··· Raw records

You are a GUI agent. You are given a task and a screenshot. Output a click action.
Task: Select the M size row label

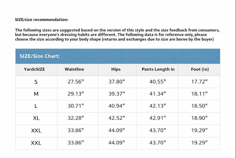coord(36,94)
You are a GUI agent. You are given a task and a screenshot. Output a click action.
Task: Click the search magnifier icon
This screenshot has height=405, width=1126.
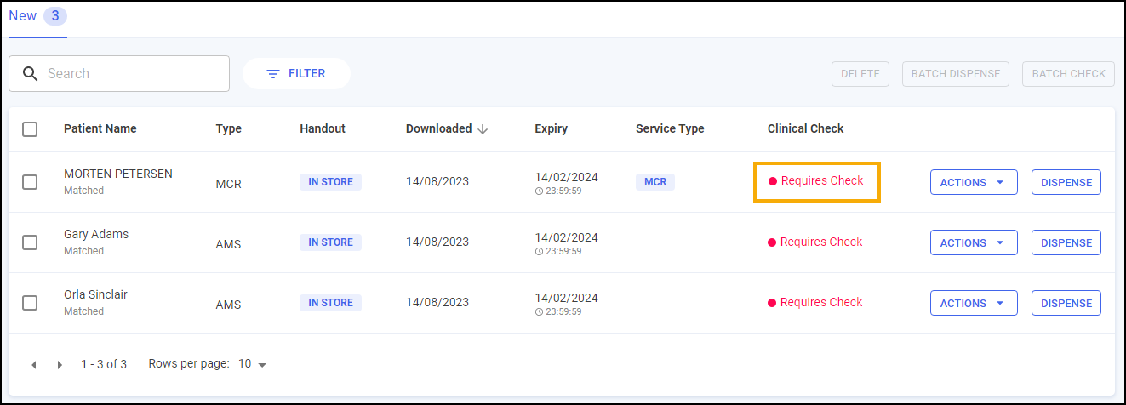pyautogui.click(x=30, y=74)
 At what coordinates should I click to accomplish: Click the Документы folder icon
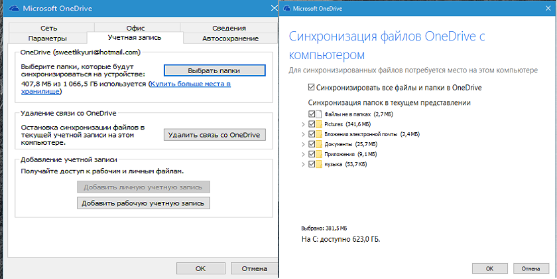[x=319, y=145]
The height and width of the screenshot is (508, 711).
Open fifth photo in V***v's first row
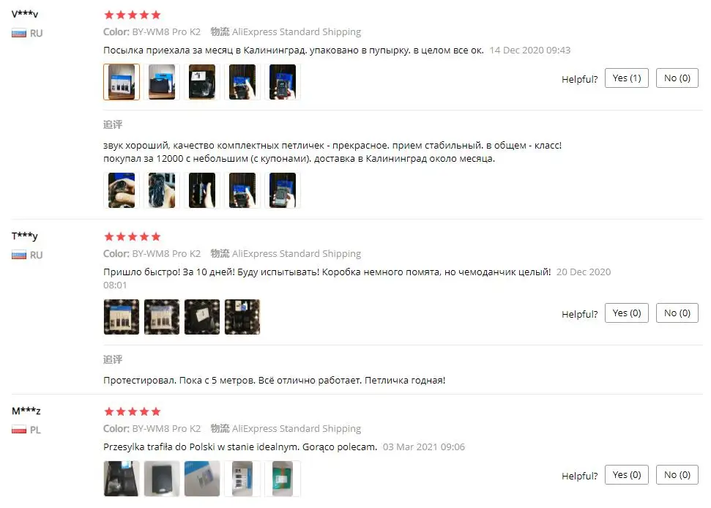click(283, 82)
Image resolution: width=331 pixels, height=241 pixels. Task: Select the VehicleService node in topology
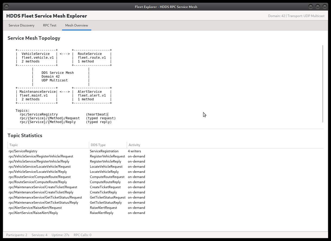(x=36, y=57)
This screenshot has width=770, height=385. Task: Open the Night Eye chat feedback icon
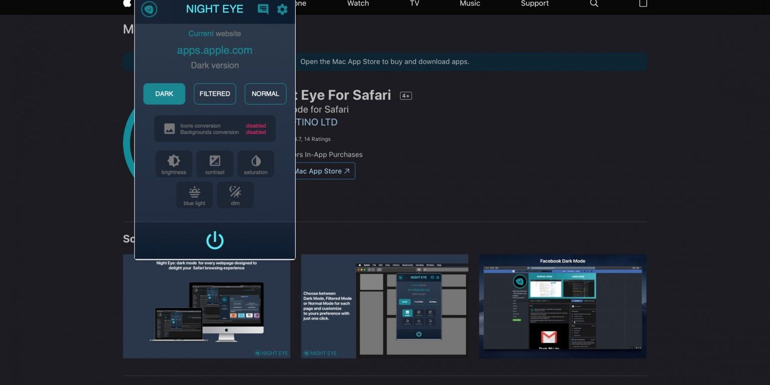coord(263,9)
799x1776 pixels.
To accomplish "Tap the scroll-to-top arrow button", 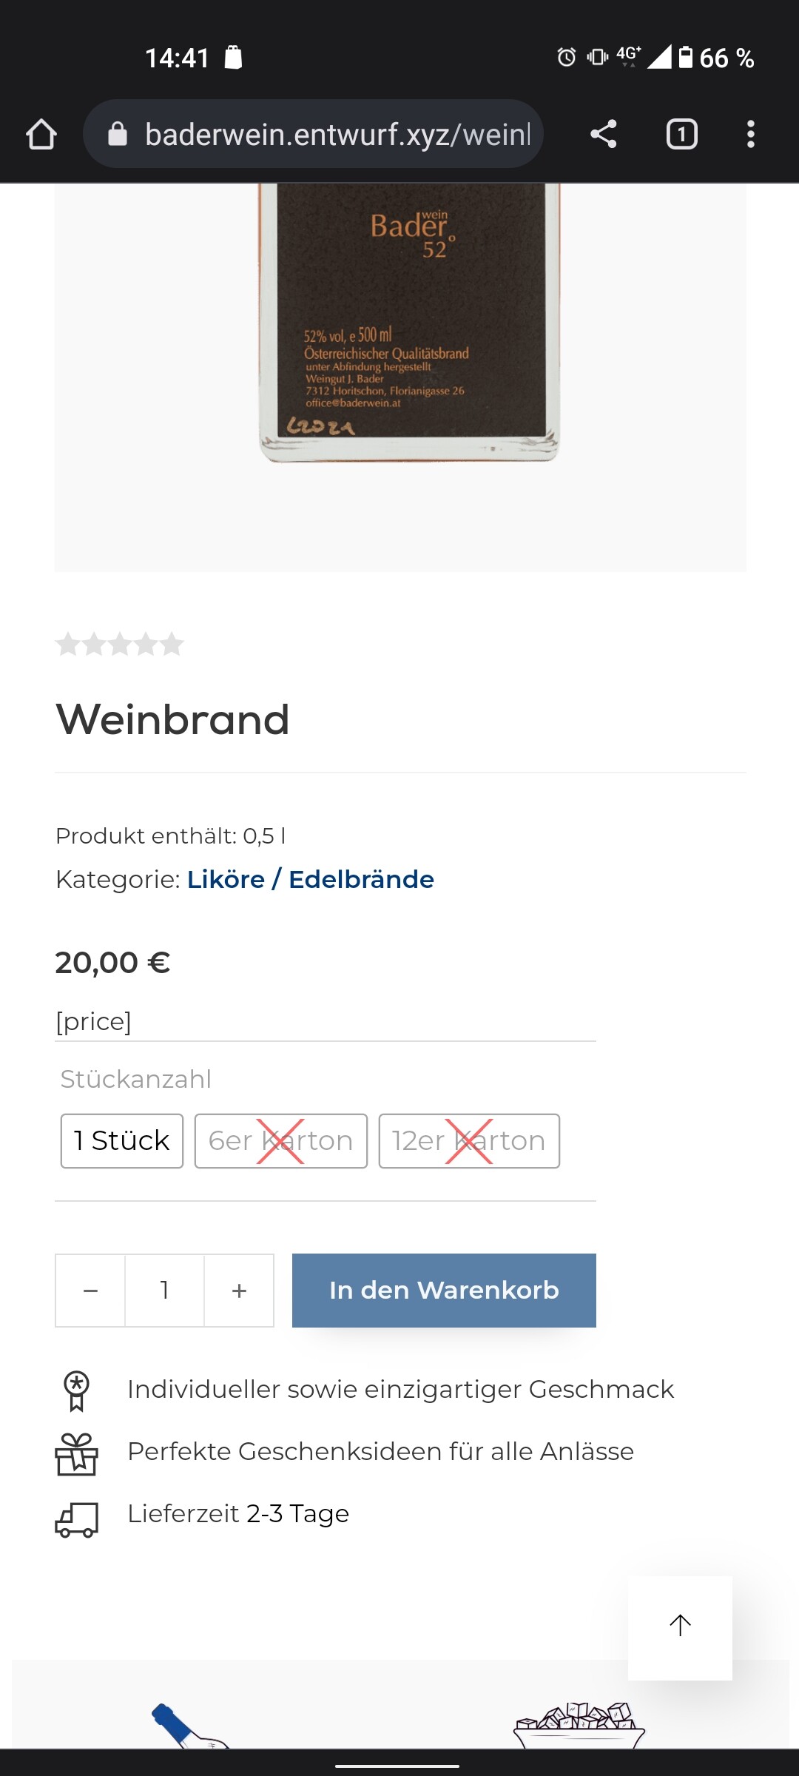I will 680,1628.
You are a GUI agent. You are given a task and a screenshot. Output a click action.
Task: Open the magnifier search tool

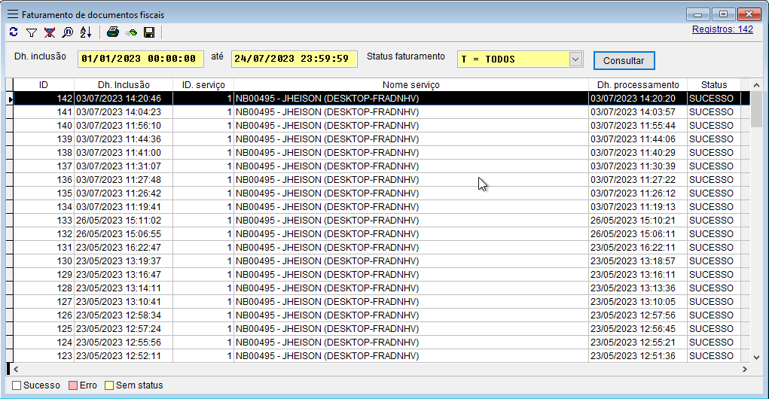click(x=68, y=32)
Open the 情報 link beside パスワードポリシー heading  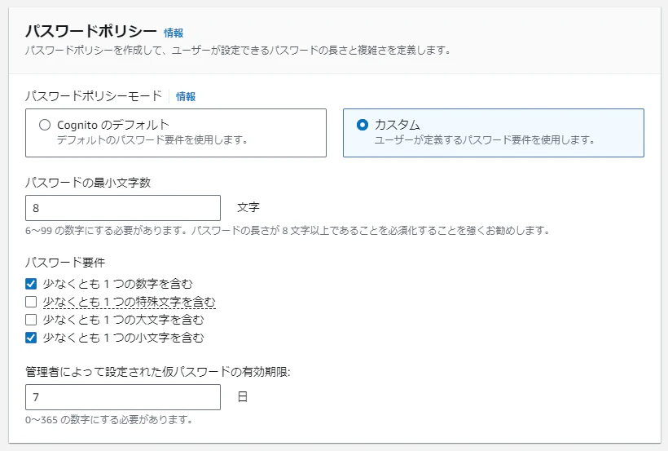pos(174,33)
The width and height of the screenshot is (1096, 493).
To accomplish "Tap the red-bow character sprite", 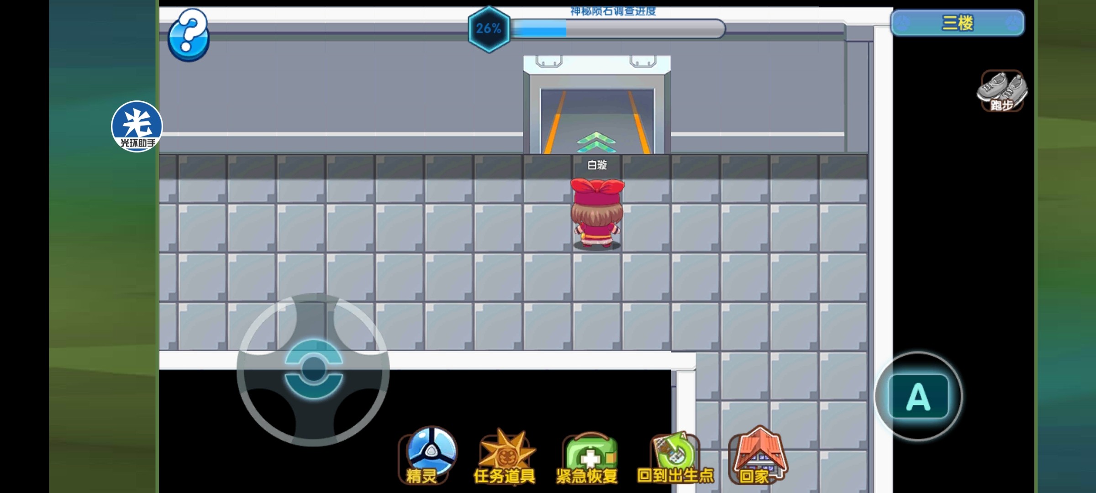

······

Exercise requirements
Starting with the first line and going on through the line with "(x=36, y=57)", write those lines out again word for word, leaving the pictures out.

Solved problem
You are a GUI agent. You are given a task and a screenshot. Output a click action.
Task: Select the M size row label

coord(36,94)
You are a GUI agent. You are given a task and a screenshot. Output a click action.
Task: Click the search magnifier icon
This screenshot has height=405, width=1126.
pyautogui.click(x=30, y=74)
 At what coordinates should I click to accomplish: Click the Документы folder icon
[x=319, y=145]
The height and width of the screenshot is (508, 711).
Open fifth photo in V***v's first row
click(283, 82)
Image resolution: width=331 pixels, height=241 pixels. Task: Select the VehicleService node in topology
(x=36, y=57)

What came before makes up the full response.